Bilanciamento Circostanze e Recidiva: Il Divieto della Cassazione
La Corte di Cassazione, con l’ordinanza n. 4425/2024, torna a pronunciarsi su un tema cruciale del diritto penale: il bilanciamento circostanze e recidiva. La decisione offre importanti chiarimenti sui limiti imposti al giudice nel valutare l’attenuante del risarcimento del danno di fronte a una recidiva qualificata, confermando la rigidità della normativa vigente.
I Fatti del Caso: Dall’Uso Indebito del Bancomat al Ricorso in Cassazione
Il caso trae origine da una condanna per l’indebito e continuato utilizzo di una carta bancomat di provenienza furtiva. Inizialmente, l’imputata era accusata anche del furto, ma tale reato era stato dichiarato estinto per remissione di querela. La Corte d’Appello aveva confermato la responsabilità penale per l’uso della carta, riconoscendo l’attenuante del risarcimento del danno (ex art. 62 n. 6 c.p.) ma giudicandola semplicemente equivalente alla contestata recidiva qualificata, senza farla prevalere.
Contro questa decisione, la difesa ha proposto ricorso in Cassazione, sollevando due questioni principali: una relativa al giudizio di comparazione tra le circostanze e l’altra riguardante la quantificazione della pena per la continuazione del reato.
Il Giudizio di Bilanciamento Circostanze e Recidiva: La Questione Legale
Il primo motivo di ricorso si incentrava sulla presunta violazione di legge nel giudizio di comparazione tra l’attenuante del risarcimento, le attenuanti generiche e la recidiva. La difesa lamentava che l’attenuante non fosse stata considerata prevalente.

.....

Compito A:
Traduci in inglese la frase dell'estratto sulla recidiva «Il caso trae origine da una condanna per l’indebito e continuato utilizzo di una carta bancomat di provenienza furtiva.»
Compito B:
Nell'estratto sulla recidiva, riscrivi il passo da "I Fatti del" a "senza farla prevalere.", sostituendo "remissione di querela" con "ritiro della denuncia".
I dati riportati di seguito non servono per lo svolgimento.

Dati mostrati:
.....

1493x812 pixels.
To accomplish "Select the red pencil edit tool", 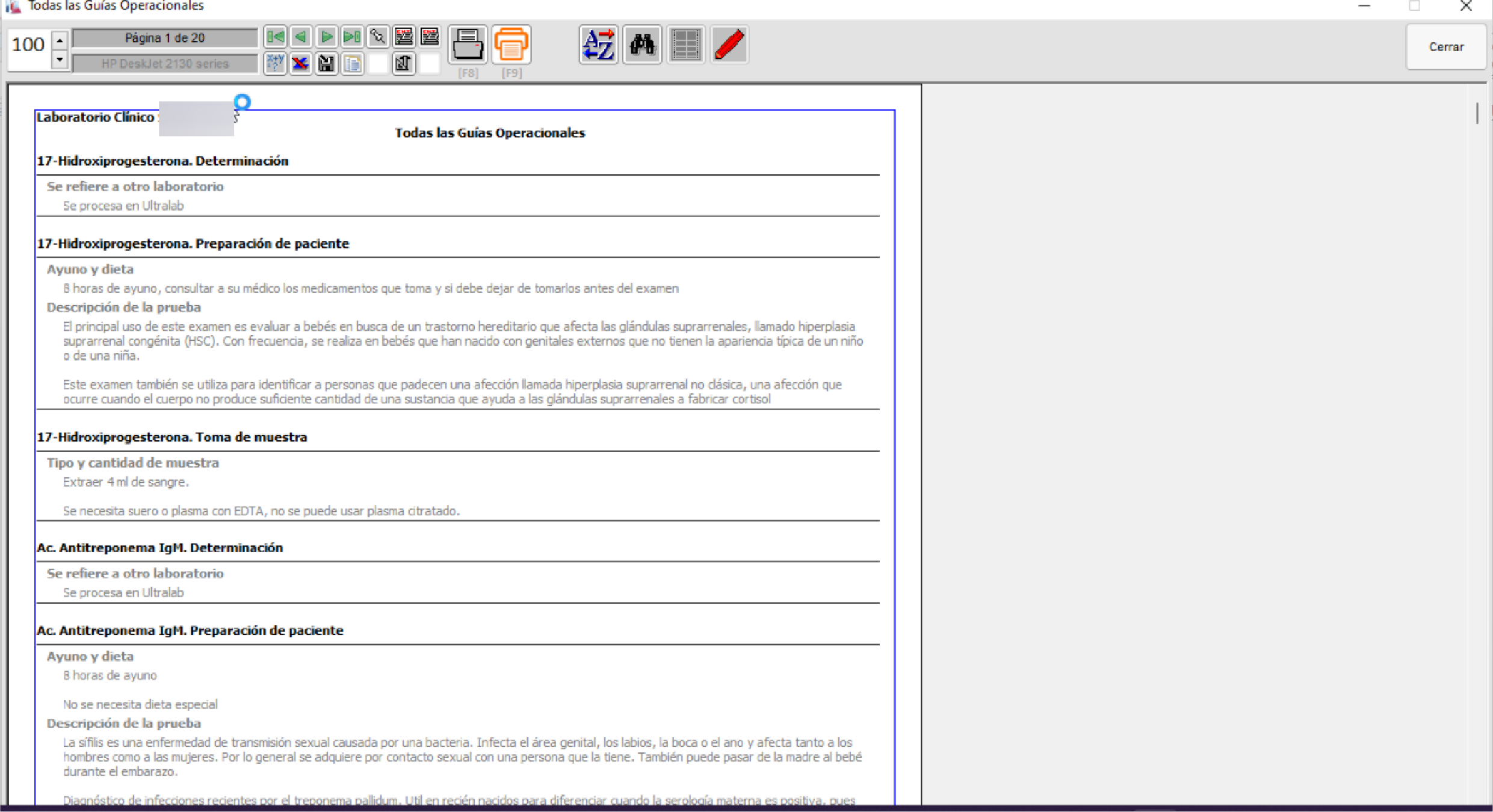I will (x=729, y=45).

.....

Risultato atteso A:
The case originates from a conviction for the unlawful and continued use of a stolen ATM card.

Risultato atteso B:
I Fatti del Caso: Dall’Uso Indebito del Bancomat al Ricorso in Cassazione
Il caso trae origine da una condanna per l’indebito e continuato utilizzo di una carta bancomat di provenienza furtiva. Inizialmente, l’imputata era accusata anche del furto, ma tale reato era stato dichiarato estinto per ritiro della denuncia. La Corte d’Appello aveva confermato la responsabilità penale per l’uso della carta, riconoscendo l’attenuante del risarcimento del danno (ex art. 62 n. 6 c.p.) ma giudicandola semplicemente equivalente alla contestata recidiva qualificata, senza farla prevalere.